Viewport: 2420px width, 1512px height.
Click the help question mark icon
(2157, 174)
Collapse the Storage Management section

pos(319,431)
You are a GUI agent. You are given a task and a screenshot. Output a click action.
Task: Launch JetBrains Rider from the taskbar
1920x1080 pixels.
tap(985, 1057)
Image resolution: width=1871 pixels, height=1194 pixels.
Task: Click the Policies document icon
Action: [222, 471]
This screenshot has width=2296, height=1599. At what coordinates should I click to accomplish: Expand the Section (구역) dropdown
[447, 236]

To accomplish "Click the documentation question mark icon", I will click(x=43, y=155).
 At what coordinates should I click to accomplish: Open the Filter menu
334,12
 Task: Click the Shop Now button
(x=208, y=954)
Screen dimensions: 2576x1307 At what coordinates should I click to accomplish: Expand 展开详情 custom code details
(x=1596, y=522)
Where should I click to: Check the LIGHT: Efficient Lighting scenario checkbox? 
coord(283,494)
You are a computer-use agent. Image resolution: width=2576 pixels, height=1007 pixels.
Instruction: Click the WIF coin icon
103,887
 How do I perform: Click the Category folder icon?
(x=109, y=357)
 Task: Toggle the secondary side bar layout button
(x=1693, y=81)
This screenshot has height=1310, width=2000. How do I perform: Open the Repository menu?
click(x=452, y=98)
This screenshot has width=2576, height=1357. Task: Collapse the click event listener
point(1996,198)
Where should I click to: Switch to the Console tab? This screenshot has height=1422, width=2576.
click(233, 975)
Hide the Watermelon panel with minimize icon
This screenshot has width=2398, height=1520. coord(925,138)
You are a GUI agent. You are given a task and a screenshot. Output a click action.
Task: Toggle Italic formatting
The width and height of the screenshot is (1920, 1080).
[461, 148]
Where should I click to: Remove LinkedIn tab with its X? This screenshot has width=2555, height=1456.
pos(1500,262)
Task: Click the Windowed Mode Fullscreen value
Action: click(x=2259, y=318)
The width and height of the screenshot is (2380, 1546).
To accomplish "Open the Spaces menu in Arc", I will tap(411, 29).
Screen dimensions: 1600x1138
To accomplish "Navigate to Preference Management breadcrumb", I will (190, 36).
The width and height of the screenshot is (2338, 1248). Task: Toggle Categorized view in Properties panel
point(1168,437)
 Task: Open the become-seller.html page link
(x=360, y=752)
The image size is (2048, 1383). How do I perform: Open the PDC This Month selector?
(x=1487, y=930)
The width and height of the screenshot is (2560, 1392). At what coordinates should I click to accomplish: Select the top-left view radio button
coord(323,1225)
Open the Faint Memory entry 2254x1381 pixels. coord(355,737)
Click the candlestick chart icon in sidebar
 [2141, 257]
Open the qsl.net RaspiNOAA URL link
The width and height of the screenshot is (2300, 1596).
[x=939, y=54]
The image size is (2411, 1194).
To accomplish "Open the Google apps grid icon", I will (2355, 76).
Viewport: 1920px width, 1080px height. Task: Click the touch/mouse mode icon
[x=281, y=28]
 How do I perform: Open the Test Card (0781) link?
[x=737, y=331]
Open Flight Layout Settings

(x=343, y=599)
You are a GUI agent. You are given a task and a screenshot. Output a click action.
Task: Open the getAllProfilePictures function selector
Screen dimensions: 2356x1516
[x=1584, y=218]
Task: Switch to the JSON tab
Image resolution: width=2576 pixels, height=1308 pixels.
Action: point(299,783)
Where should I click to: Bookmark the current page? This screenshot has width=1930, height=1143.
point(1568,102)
*****
Directions for this task
Could you return the lines in the entries above that contain "will"?

Result for this exercise
To accomplish "Click the documentation question mark icon", I will click(x=43, y=155).
To accomplish "Open the Spaces menu in Arc", I will tap(411, 29).
To accomplish "Navigate to Preference Management breadcrumb", I will (190, 36).
To accomplish "Open the Google apps grid icon", I will (2355, 76).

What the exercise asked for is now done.